The project "Deformation of an Elastic Ring under Pointwise Radial Loads" (Deformation einer elastischen Flexlippe) is carried out at the University of Freiburg in collaboration with the machine factory "Reifenhäuser" in Troisdorf. It is directed by Prof. Dr. D. Kröner and Prof. Dr. S. Müller. The work is supported by the BMBF in connection with the project "Application Oriented Joint Projects in Mathematics".

Abstract

Thin plastic foils are produced with profile extruding machines. A special difficulty arises in the production of tube-shaped plastic foils (e.g. for seamless plastic bags). These foils are produced by pressing a special heated plastic mass through a ring-shaped extruder. Afterwards the flexible plastic tube is blown up to the desired size and winded on a take-up roller.
In order to save material and to guarantee a constant quality of the produced foils, it is very important that they have a uniform thickness.

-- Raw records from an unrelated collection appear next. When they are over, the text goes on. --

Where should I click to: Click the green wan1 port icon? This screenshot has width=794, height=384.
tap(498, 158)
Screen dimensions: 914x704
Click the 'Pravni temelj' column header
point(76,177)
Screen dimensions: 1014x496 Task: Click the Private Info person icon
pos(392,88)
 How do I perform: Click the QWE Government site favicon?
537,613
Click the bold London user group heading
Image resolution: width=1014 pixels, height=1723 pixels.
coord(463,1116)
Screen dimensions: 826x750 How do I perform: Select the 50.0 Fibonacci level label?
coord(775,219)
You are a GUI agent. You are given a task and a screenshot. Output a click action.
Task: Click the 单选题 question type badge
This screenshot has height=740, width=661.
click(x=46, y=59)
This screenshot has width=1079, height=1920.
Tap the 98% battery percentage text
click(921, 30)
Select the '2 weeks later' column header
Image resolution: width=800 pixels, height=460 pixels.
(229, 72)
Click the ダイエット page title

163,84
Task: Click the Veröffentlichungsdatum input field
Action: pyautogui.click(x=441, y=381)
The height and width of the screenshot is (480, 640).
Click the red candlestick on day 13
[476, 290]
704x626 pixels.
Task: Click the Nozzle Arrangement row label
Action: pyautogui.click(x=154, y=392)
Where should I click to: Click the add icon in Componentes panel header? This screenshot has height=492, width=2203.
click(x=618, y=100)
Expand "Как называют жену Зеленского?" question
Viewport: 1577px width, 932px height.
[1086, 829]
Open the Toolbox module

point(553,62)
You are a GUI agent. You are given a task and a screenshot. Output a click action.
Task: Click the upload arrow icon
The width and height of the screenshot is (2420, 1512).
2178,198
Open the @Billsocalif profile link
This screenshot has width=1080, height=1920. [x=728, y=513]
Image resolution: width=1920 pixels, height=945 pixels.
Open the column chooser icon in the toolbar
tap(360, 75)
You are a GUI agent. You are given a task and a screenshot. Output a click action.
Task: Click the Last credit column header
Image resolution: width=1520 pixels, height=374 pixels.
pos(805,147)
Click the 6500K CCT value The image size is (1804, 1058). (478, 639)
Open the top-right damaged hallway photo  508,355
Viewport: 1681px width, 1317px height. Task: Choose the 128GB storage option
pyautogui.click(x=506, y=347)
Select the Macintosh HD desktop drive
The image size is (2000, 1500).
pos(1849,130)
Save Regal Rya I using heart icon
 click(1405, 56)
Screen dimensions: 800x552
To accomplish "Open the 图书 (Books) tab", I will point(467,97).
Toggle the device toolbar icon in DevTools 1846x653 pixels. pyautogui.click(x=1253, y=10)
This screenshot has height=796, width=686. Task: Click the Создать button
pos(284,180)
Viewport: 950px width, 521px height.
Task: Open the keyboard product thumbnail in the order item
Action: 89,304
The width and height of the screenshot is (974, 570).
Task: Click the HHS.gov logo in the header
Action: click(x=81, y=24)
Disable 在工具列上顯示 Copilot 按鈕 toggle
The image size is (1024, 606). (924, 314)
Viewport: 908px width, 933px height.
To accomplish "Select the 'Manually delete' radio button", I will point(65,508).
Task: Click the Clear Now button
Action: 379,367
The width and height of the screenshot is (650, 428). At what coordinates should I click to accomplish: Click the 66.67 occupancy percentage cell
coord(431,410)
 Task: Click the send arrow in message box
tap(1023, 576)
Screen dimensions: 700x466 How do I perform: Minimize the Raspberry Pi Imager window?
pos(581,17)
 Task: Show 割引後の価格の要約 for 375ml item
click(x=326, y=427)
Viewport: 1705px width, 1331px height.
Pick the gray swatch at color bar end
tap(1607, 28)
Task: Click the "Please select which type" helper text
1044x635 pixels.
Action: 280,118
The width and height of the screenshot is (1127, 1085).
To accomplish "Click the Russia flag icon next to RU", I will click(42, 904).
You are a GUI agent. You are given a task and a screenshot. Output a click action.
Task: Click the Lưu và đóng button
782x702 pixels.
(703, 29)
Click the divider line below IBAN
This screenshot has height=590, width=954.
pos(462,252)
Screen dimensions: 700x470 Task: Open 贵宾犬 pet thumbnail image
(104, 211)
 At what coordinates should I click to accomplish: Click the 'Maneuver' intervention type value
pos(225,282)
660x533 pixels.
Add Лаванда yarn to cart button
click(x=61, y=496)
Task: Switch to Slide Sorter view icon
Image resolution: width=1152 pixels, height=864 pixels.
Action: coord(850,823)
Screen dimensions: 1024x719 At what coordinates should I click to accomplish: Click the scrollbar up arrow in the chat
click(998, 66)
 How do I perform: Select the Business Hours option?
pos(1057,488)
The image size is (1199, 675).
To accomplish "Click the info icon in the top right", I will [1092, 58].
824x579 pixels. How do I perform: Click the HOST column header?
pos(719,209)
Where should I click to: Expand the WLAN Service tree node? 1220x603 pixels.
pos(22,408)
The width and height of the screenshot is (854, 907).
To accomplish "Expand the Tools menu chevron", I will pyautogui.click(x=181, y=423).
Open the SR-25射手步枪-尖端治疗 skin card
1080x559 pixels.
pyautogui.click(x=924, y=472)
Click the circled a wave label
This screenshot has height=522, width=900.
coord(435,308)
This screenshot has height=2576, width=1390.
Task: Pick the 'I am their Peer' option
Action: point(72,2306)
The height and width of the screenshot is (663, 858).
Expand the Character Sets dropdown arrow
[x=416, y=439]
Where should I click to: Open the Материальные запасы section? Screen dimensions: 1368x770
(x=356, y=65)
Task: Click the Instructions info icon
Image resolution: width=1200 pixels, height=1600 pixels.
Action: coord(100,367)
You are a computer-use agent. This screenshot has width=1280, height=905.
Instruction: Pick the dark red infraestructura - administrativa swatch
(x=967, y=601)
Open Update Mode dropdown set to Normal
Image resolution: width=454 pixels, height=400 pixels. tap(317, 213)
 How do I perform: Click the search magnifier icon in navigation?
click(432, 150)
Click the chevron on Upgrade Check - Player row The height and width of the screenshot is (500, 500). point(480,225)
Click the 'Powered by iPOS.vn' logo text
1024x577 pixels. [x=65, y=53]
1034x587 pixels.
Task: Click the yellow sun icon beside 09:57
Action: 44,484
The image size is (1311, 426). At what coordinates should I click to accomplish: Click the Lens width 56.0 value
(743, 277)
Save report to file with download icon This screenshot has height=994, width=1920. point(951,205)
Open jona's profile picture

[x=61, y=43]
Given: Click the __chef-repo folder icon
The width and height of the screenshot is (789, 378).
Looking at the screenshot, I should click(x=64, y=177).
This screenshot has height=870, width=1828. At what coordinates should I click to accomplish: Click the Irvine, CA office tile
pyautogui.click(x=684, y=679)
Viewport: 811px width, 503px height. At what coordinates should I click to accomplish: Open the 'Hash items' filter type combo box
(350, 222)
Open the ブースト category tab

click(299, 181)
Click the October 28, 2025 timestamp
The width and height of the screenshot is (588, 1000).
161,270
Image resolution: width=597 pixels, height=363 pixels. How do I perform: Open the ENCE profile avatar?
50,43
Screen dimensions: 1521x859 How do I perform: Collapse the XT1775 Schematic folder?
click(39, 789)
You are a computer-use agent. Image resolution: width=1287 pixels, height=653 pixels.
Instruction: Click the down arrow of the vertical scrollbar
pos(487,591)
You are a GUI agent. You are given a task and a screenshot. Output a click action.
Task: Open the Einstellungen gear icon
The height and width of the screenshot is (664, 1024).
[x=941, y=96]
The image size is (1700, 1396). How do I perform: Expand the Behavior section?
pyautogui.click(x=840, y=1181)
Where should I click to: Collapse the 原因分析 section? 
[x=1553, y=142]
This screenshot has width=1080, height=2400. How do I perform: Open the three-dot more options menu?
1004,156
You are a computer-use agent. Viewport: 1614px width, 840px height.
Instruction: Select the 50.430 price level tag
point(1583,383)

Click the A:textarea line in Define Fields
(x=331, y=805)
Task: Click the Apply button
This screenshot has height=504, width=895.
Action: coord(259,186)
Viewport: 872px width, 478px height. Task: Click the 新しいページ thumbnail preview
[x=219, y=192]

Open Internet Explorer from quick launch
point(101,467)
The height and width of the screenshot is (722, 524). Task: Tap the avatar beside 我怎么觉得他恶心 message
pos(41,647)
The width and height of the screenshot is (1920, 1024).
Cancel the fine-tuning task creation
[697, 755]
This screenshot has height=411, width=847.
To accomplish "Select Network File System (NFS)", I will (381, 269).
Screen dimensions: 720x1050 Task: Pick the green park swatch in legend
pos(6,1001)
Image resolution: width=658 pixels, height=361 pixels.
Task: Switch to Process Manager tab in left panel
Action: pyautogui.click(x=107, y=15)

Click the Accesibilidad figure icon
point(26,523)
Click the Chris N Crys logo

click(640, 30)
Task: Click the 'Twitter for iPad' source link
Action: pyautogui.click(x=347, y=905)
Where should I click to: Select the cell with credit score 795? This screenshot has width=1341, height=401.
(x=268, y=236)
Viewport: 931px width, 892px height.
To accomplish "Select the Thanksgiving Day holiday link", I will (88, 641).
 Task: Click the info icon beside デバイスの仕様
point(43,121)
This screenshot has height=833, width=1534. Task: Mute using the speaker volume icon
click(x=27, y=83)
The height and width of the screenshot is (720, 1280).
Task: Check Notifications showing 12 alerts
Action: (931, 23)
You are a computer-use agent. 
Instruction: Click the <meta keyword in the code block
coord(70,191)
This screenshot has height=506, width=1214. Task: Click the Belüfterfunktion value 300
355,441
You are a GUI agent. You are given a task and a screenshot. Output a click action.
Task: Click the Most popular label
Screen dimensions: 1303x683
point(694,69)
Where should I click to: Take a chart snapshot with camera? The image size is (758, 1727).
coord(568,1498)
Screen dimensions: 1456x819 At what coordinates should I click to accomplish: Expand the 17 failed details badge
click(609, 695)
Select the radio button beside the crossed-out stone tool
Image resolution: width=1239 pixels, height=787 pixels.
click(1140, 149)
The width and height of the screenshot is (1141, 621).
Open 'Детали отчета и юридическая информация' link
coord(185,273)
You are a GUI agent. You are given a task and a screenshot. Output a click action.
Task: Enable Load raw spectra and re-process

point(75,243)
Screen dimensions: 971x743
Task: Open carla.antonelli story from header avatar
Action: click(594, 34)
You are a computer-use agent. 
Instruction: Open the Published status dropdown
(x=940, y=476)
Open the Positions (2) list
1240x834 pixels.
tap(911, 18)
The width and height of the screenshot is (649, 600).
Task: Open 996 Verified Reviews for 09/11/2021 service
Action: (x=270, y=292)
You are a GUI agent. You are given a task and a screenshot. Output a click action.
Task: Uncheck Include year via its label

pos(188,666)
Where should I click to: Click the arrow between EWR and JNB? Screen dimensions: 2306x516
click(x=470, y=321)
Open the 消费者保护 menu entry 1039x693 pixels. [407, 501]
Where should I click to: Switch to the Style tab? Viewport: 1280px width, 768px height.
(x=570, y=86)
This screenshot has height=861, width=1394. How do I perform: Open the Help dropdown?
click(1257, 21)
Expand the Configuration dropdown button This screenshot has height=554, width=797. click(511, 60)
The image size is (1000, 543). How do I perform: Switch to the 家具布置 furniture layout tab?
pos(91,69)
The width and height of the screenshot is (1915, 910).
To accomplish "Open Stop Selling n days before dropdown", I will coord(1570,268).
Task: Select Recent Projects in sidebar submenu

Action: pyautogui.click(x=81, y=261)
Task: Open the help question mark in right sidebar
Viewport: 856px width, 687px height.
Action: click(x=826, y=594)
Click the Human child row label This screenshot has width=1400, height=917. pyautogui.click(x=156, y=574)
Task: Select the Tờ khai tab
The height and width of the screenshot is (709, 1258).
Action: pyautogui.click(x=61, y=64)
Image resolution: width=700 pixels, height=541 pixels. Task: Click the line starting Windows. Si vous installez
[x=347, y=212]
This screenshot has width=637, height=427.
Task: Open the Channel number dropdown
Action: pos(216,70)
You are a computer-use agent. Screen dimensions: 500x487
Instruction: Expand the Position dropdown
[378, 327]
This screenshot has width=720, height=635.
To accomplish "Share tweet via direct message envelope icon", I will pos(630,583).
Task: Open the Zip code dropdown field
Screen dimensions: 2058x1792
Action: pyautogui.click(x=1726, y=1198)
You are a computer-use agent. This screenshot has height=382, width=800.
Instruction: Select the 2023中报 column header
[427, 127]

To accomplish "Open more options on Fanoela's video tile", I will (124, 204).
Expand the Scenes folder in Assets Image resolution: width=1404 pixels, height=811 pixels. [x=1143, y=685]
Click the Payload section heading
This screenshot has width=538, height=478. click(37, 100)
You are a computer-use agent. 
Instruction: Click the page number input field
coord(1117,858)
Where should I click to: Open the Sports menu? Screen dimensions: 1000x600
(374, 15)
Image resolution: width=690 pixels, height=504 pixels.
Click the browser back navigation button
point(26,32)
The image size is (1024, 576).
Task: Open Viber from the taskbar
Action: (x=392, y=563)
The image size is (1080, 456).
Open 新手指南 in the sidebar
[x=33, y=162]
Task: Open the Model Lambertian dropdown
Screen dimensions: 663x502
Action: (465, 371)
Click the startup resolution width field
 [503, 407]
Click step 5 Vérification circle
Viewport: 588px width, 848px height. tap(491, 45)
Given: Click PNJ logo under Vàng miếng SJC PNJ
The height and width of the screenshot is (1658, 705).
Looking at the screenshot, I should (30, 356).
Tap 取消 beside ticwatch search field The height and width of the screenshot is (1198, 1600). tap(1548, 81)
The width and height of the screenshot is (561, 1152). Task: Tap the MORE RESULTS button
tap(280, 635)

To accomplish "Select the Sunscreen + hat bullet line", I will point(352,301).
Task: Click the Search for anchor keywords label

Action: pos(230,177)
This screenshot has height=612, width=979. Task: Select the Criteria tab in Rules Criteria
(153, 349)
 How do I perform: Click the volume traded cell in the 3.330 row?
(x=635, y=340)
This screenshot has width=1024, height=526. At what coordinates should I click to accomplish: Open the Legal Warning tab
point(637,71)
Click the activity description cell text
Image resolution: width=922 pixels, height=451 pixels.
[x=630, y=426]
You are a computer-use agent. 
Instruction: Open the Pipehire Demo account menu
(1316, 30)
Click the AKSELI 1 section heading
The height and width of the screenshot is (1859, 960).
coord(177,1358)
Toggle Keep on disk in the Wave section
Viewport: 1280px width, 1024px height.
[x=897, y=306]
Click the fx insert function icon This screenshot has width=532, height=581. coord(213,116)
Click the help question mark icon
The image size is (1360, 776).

Because the melted plastic is a very inhomogeneous mass, it may happen that the thickness of the produced foil is irregular.
To overcome this problem engineers placed feed screws around the outer shell ("Flexlippe") of the extruding machine. Using these screws the thickness of the foil can be corrected. If the foil is too thick at a certain point, the associated feed screw can be pushed against the shell. The advances of the screw bolts are steered with stepping motors.
Reifenhäuser builds extruding machines with up to 120 bolts equidistantly positioned around the outer shell. The picture shows a sketch of a profile extruding machine from two different views.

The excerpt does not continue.